Ok, I know it was dumb but hear me out. I was at a flea market today and got an old set of dixie horns. Looks like original ones from 30 years ago. It was only 3 bucks. On a jump pack they worked about 80%. Oiled the motor and cleaned them up. Mounted in the car. I mounted the horns and compressor. Ran a wire from ground side to ground on battery. Hooked the other wire to my horn wire at the horn. Blew the horn on the steering wheel enough for it to run through the tones. Tried again and only got one tone. Here is the problem. Disconected all the dixie stuff, started car and now it won't charge. Switch off, 12.4 volts. Engine running 12.2 volts. What the heck did I do?

Bob

moparguy01

if its only getting 12.2 volts running your alternator is done.

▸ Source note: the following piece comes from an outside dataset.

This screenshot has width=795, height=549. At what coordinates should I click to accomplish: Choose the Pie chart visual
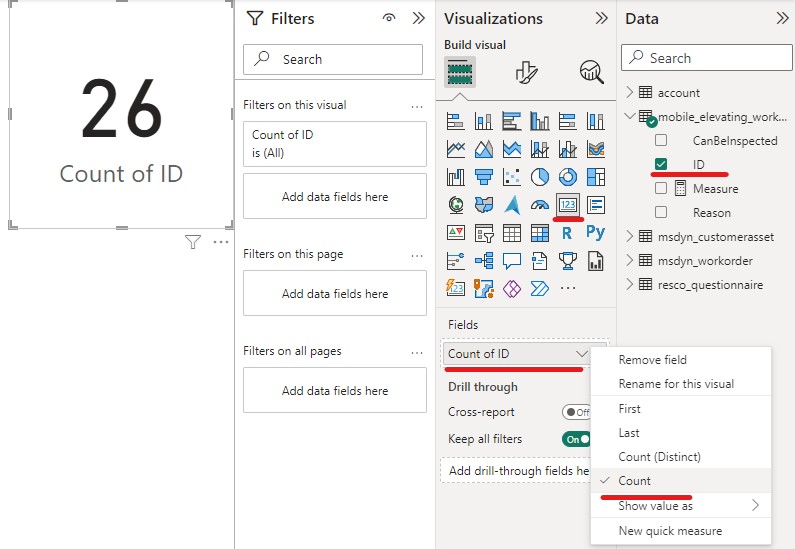[x=540, y=177]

Your car is probably just rebelling against having a dixie horn in it.

Bob

I knew that was coming :nana:
Anyway, you think it overloaded and burnt a diode?

moparguy01

well im glad I didn't disappoint you  :nana:

ya I think the addition of that horn might have been just enough to cause a problem.

69bronzeT5

Quote from: moparguy01 on September 01, 2007, 06:11:37 PM
Your car is probably just rebelling against having a dixie horn in it.


:lol:
Feature Editor for Mopar Connection Magazine
http://moparconnectionmagazine.com/



1969 Charger: T5 Copper 383 Automatic
1970 Challenger R/T: FC7 Plum Crazy 440 Automatic
1970 GTO: Black 400 Ram Air III 4-Speed
1971 Charger Super Bee: GY3 Citron Yella 440 4-Speed
1972 Charger: FE5 Red 360 Automatic
1973 Charger Rallye: FY1 Top Banana 440 Automatic
1973 Plymouth Road Runner: FE5 Red 440 Automatic
1973 Plymouth Duster: FC7 Plum Crazy 318 Automatic

Bob

Ok, here is what I checked and replaced.

First, replaced alternator, voltage regulator and ballast. Fusable link fine.
Here is the funny thing. When the engine is off and the switch is off, the 4 ways and lights work fine. When I start the car the signals do not work and the headlights drain the heck out of the battery. Again, switch off 12.5 volts, start up 12.2.
When I disconect the positive battery cable and check between the positive terminal on the battery and the disconected cable I get 12.5 volts.
Could there be a short in the lighting system? Oh by the way the horn system is working fine. Dixie horns in the garbage.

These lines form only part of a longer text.